Türkiye'nin en iyi haber sitesi
YÜKSEL AYTUĞ

‘Seda Sayan sünnet derimi çaldı’

Bir televizyon yazarı olarak "Ekranda bunu da gördüm ya, pes. Artık bundan ötesi olamaz" diyorum ama ertesi gün sözümü yemek zorunda kalıyorum. Bu kez de Al Sana Haber programının sunucusu Seyhan Soylu'yu ekranda "Seda Sayan, benden çaldığın sünnet derisini geri ver" diye bağırırken izledim.
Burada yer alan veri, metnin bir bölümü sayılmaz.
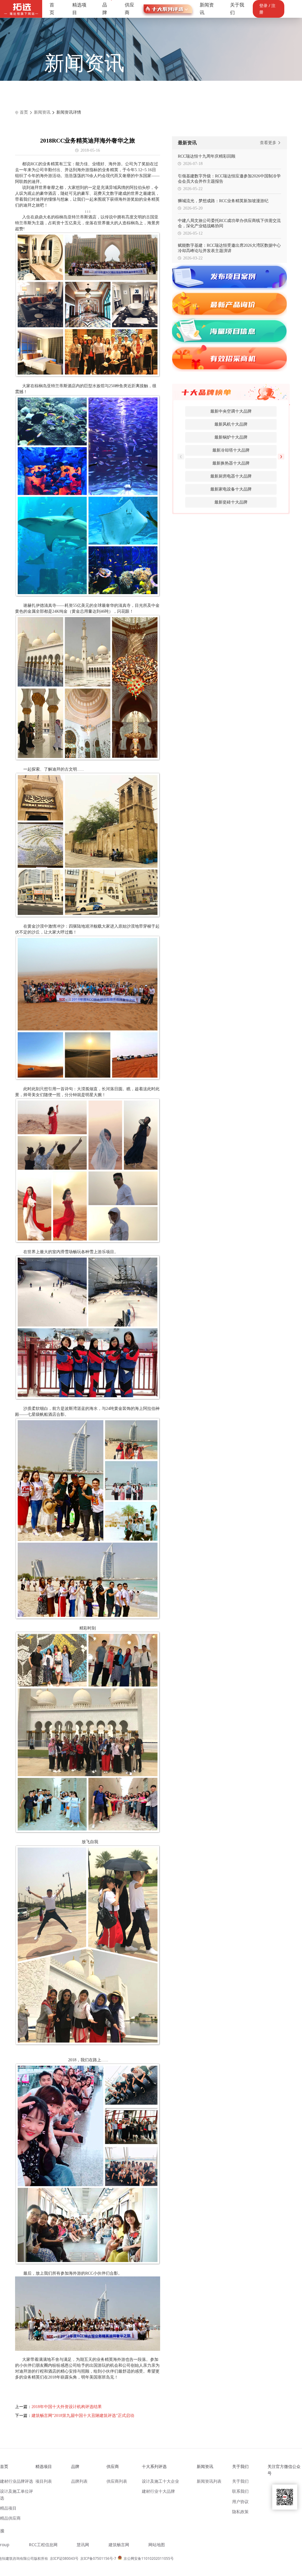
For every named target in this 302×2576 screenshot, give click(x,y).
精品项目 (8, 2508)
Soylu'nun iddiasına göre 9 yaşında yapılan sünnet düğününe şarkı söylemek için gelen Seda Sayan, onun kesilen sünnet derisini çalmış. (Şu ileri görüşlülüğe bakar mısınız?) Seda bacım son zamanlarda giderek gençleşmesini, yüzüne enjekte ettirdiği o deriye borçluymuş. Hatta Seda Sayan o deriyi Seren Serengil ve Ajda Pekkan ile de paylaşmış. (Ne bereketli deriymiş? Sanki sünnet yapmamışlar da, dana kesmişler. Bari iki de çanta çıkarsalarmış) Sisi bir de programa hukukçu bağlayıp, tazminat davası açacağını söylemesin mi? Eh, bizim Kadırgalı Seda Bacı geri durur mu? Yapıştırdı programın ortasında mesajı: "Sizi izliyoruz. Senden aldığım deriyi üretime geçirdik. O deriyle Çağlar'ın başına saç da ektirdik..."
Vallahi bende söz bitti. "Kurban derileri Türk Hava Kurumu'na mı, vakıflara mı bağışlansın?" tartışmasından nerelere geldik. Allah, cümlemize akıl fikir ihsan eylesin...

Okurları Hıncal'ı çok özledi
Geçen hafta rahatsızlığı yüzünden uzun süre köşesinden ayrı kalan Hıncal ağabeyle ilgili ayrıntılı bir yorum kaleme almıştım. Okurlar bu yazıya büyük ilgi gösterirken, onun hakkında yapılan olumsuz yorumları da şiddetle kınadılar. İşte Yakından Kumanda aracılığıyla Hıncal ağabeye ulaştırılmaya çalışılan o mesajlardan birkaçı:
"Selam Yüksel Bey. Men Azerbaycan'dan, Bakı'dan yazıram. Hıncal Bey'e Allah'dan şefa dileyirem. Bilseniz ki, nece narahatam onun üçün. Uzun müddet heç bir yerden xabar alabilmedim ve sonda Yavuz Bey'den oxudum bir az içim rahat oldu. Tezlik ayaq üste olması üçün Allah'dan yardım istedim ve dua etdim. Size de malumat üçün teşekkür edirem." (İlkin Behbudov)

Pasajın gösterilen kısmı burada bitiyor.